*** Page
We all want who and what we want, when we want it, and usually we want it right now!
But I’ve learned that our desire to try to control outcomes actually acts as a repellent to achieving our goals.
The alternative? Exercising patience. Practicing the art of surrender and staying detached from outcomes.
Surrendering to what is, and fully trusting that there is a plan far greater than ours working overtime behind the scenes. It’s a challenge of a lifetime and takes practice, but the rewards are so worth it.
This next P is Purpose:
Having a purpose greater than ourselves came up again and again in my research as a confidence booster.
On the days we lack inspiration or motivation to fully show up for ourselves, we can choose to show up for others or a cause greater than us.
Our purpose cuts through the noise.
To step into your purpose, ask yourself what energizes you, what gives your life meaning. What’s important to you right now and why?
What is the purpose that you haven’t allowed to break through the noise?
Often, I hear from people that they “don’t have time” to lean into their purpose. What I tell people is, you know what? It’s not about you. You have a gift, you have a talent, you have something that nobody else has, and you owe it to the world to share it.
So if you can’t do it for yourself, do it for your family, your organization, a cause greater than you. Maybe you need to write the book. To start your own charity or platform. Something that I ask my clients a lot is, is it that you don’t have enough time or is this not a clear priority?
Preparation is the 4th P:
Being prepared breeds confidence directly and it leads to improved outcomes, which also boost confidence.
My swim coach Larry Lyons used to say, “If you take care of the little things, the big things will take care of themselves.”
What that meant was: prepare, prepare, prepare. Pay attention to the details and get them right. Revisit them as many times as it takes.
Knowing that you’re prepared helps immeasurably in letting go and surrendering yourself to what comes, confident in the knowledge that you’ve done your part. You feel free. You can have fun and savor the moment.
The final P is Practice:
Raise your hand if you feel comfortable sitting quietly with no company or distractions for an extended period of time. Alone with your thoughts, in silence. No phone.
******
### Required work
A) Return the part of the confidence passage that begins at the words "Our purpose cuts" and stops after "a clear priority?".
B) Carry the passage on building confidence forward from the point where it ends.
*** Rows
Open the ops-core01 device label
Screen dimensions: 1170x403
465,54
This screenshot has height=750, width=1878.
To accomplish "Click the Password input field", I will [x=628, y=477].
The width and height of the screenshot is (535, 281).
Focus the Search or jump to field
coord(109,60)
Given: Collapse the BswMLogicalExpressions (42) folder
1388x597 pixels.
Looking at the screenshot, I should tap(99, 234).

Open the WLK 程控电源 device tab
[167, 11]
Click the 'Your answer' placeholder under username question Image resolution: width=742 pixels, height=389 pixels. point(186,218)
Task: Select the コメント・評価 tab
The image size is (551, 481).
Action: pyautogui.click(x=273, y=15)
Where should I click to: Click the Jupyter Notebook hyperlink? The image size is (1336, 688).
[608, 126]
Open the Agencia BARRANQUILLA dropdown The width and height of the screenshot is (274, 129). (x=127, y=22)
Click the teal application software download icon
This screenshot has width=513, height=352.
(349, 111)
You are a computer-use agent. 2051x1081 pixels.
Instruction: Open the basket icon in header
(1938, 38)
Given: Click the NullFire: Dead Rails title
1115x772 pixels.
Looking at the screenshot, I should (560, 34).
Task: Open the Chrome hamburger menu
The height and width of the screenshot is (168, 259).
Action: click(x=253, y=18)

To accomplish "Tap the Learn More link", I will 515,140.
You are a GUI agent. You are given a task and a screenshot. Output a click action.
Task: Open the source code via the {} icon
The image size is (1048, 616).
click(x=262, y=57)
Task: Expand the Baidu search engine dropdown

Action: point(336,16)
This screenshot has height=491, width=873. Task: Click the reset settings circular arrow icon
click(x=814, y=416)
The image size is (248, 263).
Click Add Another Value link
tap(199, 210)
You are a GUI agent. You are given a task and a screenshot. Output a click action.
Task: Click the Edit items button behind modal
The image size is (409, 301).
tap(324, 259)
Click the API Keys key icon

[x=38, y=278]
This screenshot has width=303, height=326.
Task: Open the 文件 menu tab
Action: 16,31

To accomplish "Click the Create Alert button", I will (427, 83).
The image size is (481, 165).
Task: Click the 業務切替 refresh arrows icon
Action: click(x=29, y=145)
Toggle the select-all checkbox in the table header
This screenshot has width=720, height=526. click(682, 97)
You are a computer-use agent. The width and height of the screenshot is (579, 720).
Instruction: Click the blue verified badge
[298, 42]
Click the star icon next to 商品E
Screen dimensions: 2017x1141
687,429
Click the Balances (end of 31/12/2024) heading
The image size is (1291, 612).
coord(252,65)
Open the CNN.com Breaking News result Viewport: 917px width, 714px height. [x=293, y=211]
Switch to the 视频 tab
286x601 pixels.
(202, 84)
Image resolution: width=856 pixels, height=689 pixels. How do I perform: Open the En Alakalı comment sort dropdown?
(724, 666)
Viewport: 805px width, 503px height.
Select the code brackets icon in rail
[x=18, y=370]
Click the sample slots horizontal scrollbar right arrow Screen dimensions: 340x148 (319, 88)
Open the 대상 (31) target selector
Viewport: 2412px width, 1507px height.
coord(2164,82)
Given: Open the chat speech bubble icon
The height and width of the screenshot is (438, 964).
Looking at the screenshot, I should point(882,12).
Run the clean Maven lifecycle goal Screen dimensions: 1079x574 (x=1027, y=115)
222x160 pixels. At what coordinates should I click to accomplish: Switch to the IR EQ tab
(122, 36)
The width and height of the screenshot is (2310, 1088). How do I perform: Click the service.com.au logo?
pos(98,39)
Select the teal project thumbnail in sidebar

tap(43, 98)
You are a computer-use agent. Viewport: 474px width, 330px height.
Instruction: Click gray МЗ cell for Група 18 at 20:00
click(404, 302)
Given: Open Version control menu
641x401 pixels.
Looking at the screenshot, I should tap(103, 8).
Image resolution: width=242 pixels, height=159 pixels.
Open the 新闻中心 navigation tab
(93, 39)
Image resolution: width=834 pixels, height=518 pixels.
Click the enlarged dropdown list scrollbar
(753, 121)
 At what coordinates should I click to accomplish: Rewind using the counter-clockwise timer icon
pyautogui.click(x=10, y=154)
******
### The replies
A)
Our purpose cuts through the noise.
To step into your purpose, ask yourself what energizes you, what gives your life meaning. What’s important to you right now and why?
What is the purpose that you haven’t allowed to break through the noise?
Often, I hear from people that they “don’t have time” to lean into their purpose. What I tell people is, you know what? It’s not about you. You have a gift, you have a talent, you have something that nobody else has, and you owe it to the world to share it.
So if you can’t do it for yourself, do it for your family, your organization, a cause greater than you. Maybe you need to write the book. To start your own charity or platform. Something that I ask my clients a lot is, is it that you don’t have enough time or is this not a clear priority?

B)
And this is what I mean by practice—practicing mindfulness and the ability to sit with an open mind. Not what you expected, right? Certainly, other (more traditional) forms of practice are valuable as well, but those fall under the category of preparation.
The practice of sitting with an open mind is our fifth and final P for building confidence. It helps us discipline our minds. It quiets the noise of the world.
We become more practiced at listening to our higher selves and our innate wisdom. We learn to tune out the kind of outwardly focused thinking that tells us, You’re not good enough. Why did you say that dumb thing? Who are you to have this dream? It will never happen.
Tuning into your inner truth will help you recognize your own worth and value and move forward with genuine confidence.
So those are our five Ps: presence, patience, purpose, preparation, and practice.
Now, let me leave you with one last story. My speaking coach is a spicy Cuban man from Miami. He often says to me (or sometimes screams at me), “Just be a freaking person.” He knows about my struggles with perfectionism and obsession with performance, and he reminds me to just get real and be me.
When we’re being ourselves, we’re relatable and authentic. We don’t have to pretend to have it all together. And that’s true confidence. It’s the courage to be who we truly are. Not that pretend, polished person, but the messy one behind the scenes. True confidence is the trust to let down the wall and let ourselves out.
So, I’ll leave you with that last kernel of advice.
Just be a freaking person. We’ll love you, just as you are.